Up next, in the nine-spot, was another outlandish dish. Chef Voltaggio explained that given the amount of time he had spent in a steakhouse he had dished up a ton of wedge salads... and this was his take on it. The cool culinary kids would call it a "deconstructed wedge salad", because that is exactly what it was; all the components of the wedge salad had been separated out and had craziness done to them. Technically it was a "wedge salad with St Pete's select blue cheese and bacon", but it looked like an art project. Each component tasted extremely powerful on its lonesome, but I wasn't sure I really cared for this style. I dutifully finished it off, awarding another 2. Saunter did not get close to finishing hers, and awarded a grade of "FAIL :(".


At this point I had to admit that Saunter any myself were a little unsure of what to expect. There had been some hits, and been some misses, but we had just come off back to back dishes that had been a little out there for us. 10th was a return to food that delighted and challenged (rather than just challenged) our taste budes: arctic char with arugula, leeks, and stewed mustard seeds. The char was excellent, but we both found the mustard seeds really yummy. I awarded a healthy 4.5 to do the dish, Saunter giving her thumbs up with a 4.5.
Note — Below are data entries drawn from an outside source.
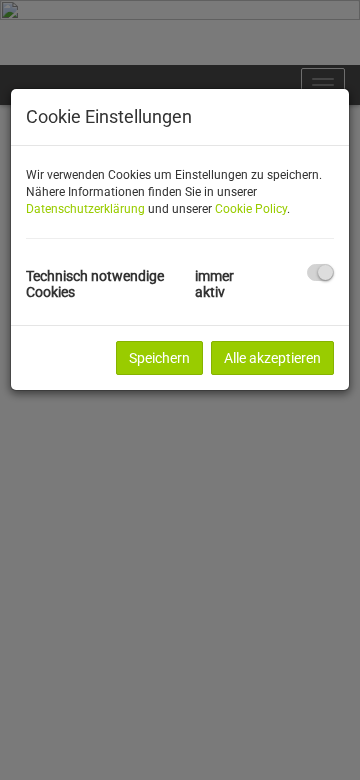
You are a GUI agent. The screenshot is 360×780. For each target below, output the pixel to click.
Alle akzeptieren (272, 358)
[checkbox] (320, 272)
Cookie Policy (251, 209)
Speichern (159, 358)
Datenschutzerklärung (85, 209)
Up eleventh was one of the dishes I was really interested in: parmesan carbonara (the noodles actually made of parmesan itself!), with a "61 degree egg" served on top. This dish was interesting, but the fact that the noodles were actually made out of parmesan kind of blew me away. After dinner I made a point of asking the chef how the noodles were made - apparently they boil the parmesan for a couple of days, before scooping away the fat (which they use as "parmesan butter"). The then mix the remaining parmesan matter with agar agar, and pour it in thin plastic tubing. After this sets the blow the noodles out of the tubes with compressed air. Insane! Saunter and I both awarded this dish a 3.5.
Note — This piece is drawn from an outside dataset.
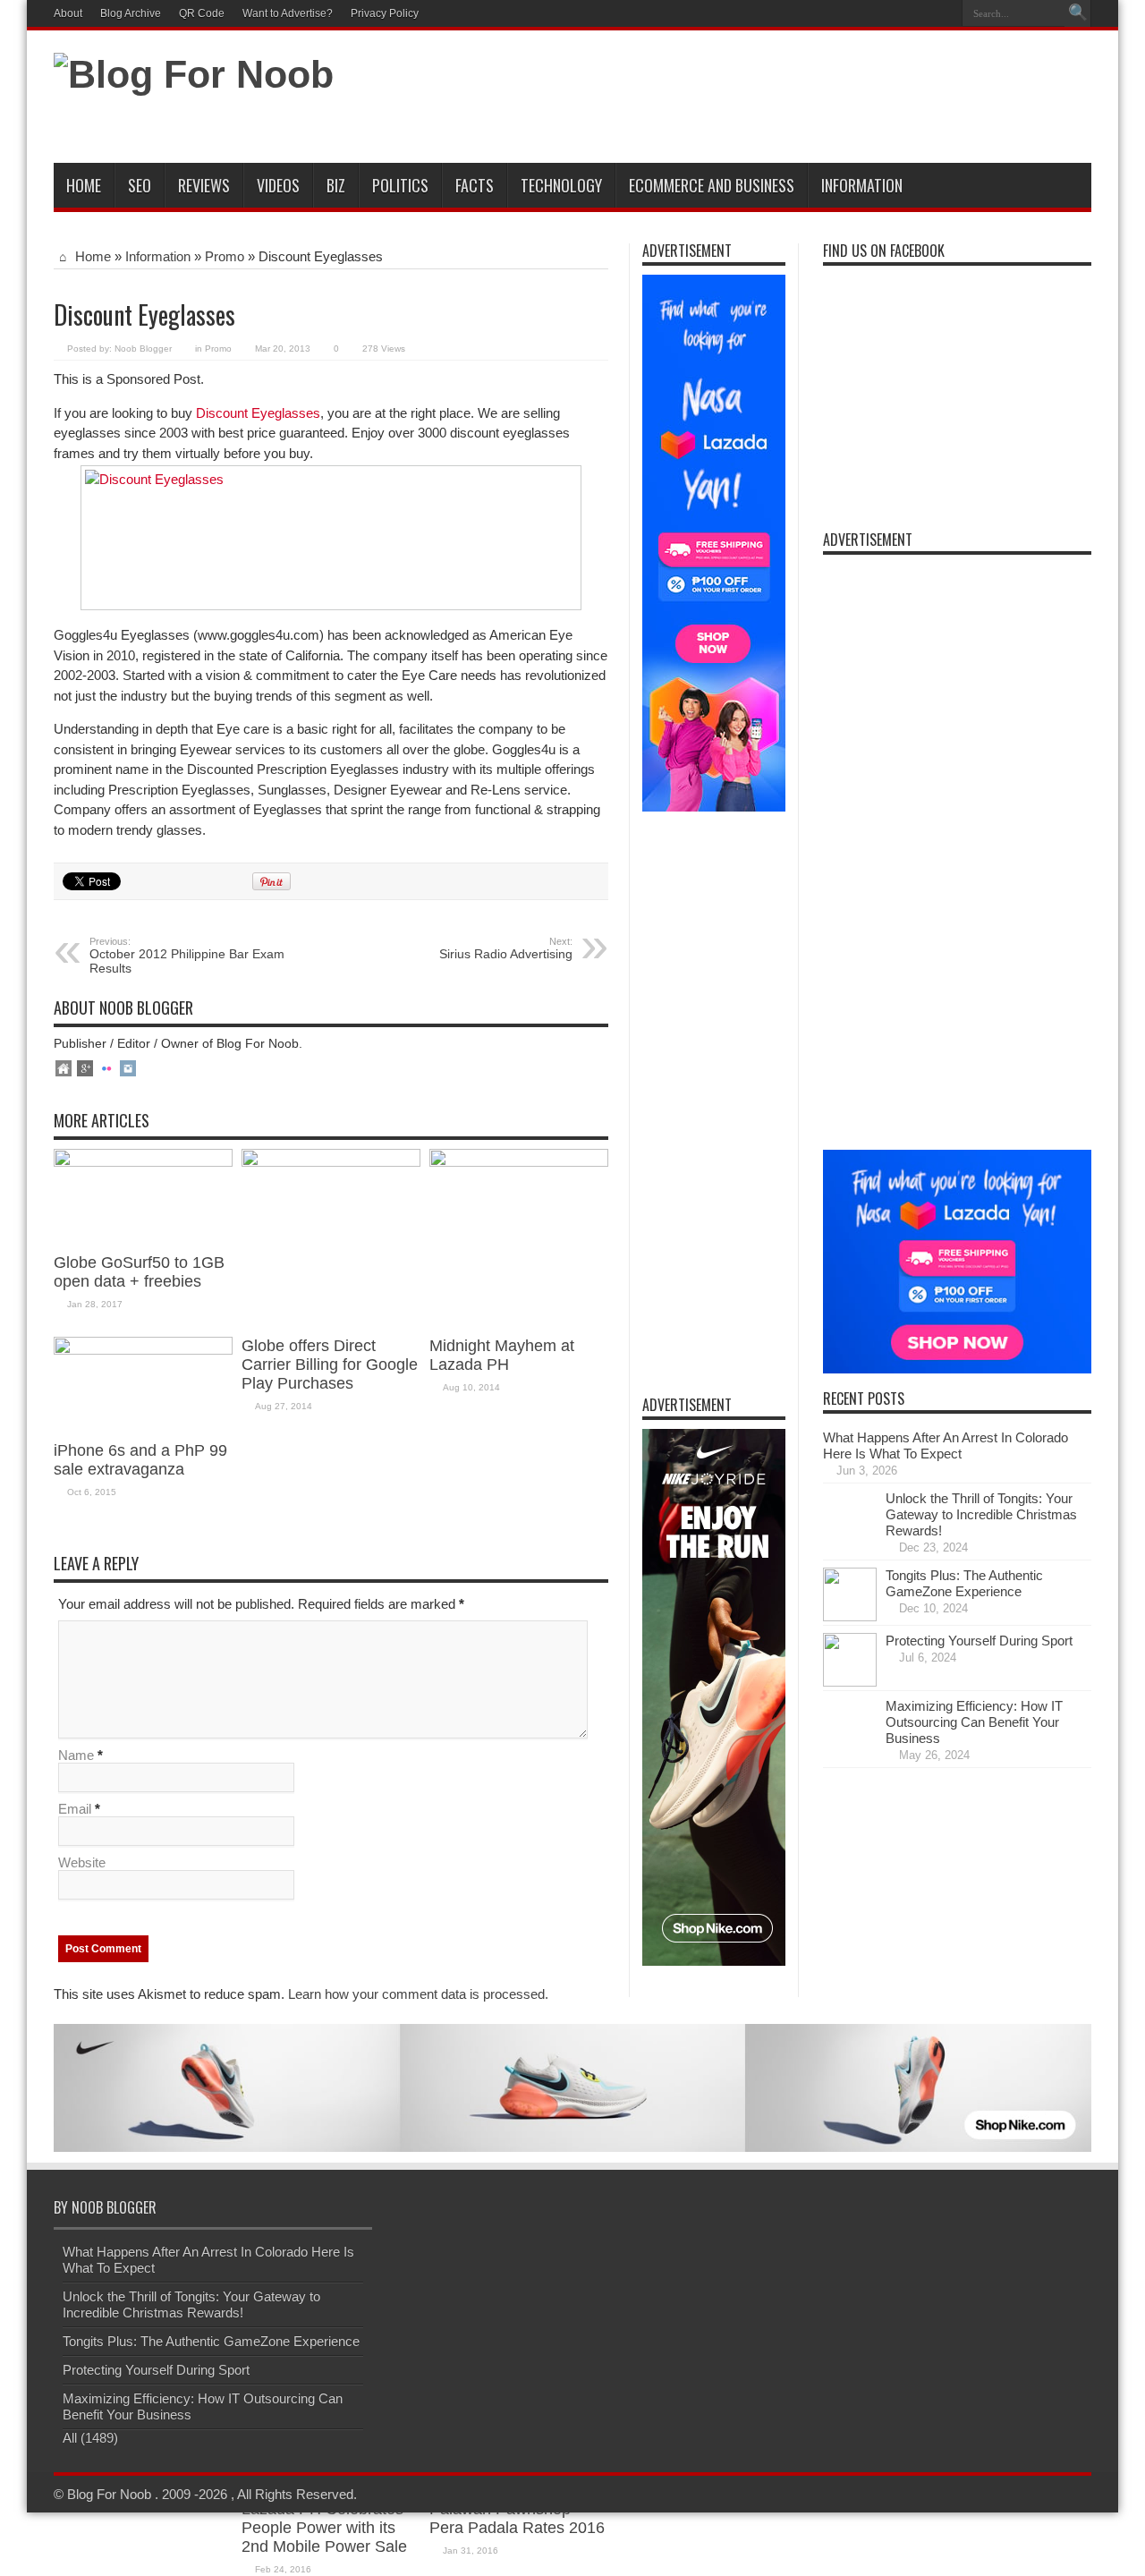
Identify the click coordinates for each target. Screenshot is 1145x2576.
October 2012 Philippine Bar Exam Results (186, 955)
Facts (474, 185)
By this time we had decided to complement the bottle of Cava with a red. I wanted something on the lighter end of the scale, realising we would be pairing it with a wide range of dishes and not wishing to overpower any of them. We eventually settled with a Pinot Noir from Tasmania, for no other reason than I had never heard of a Pinot Noir from that region of Oz. The 12th dish of the evening made us both extremely glad we had it, as it paired with it magnificently. "Woods: foie gras, jerusalem artichoke, and black garlic". The artichoke had been toasted and smoked, and did smell and taste like a very woody potato chip - quite tasty actually. The whole dish was just rich and tasty. Without the red it might have been a bit much, and we were glad we had the Tasmanian vino with us. Identical grades of 4 were given by both Saunter and me.
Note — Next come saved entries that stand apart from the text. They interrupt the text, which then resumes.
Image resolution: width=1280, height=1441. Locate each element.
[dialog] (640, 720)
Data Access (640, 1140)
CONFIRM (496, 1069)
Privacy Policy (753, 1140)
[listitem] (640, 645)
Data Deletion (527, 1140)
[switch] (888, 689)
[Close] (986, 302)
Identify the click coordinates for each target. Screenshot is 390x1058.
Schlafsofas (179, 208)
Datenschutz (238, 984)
On the back of the smoked artichoke we were treated to smoked goose with sweet potatoes and nutmeg in the 13th position. We actually saw them apply the smoke to this dish; covering the plate with an overturned bowl and applying the smoke from a hose. By this time we had become quite adept at picking out which dishes were probably going to be ours: any time there were four identical interesting looking dishes next to each other... well, those were gonna be ours. I thought the goose was OK, giving it a 3. Saunter enjoyed it, though she found it a little tough, giving it a 4.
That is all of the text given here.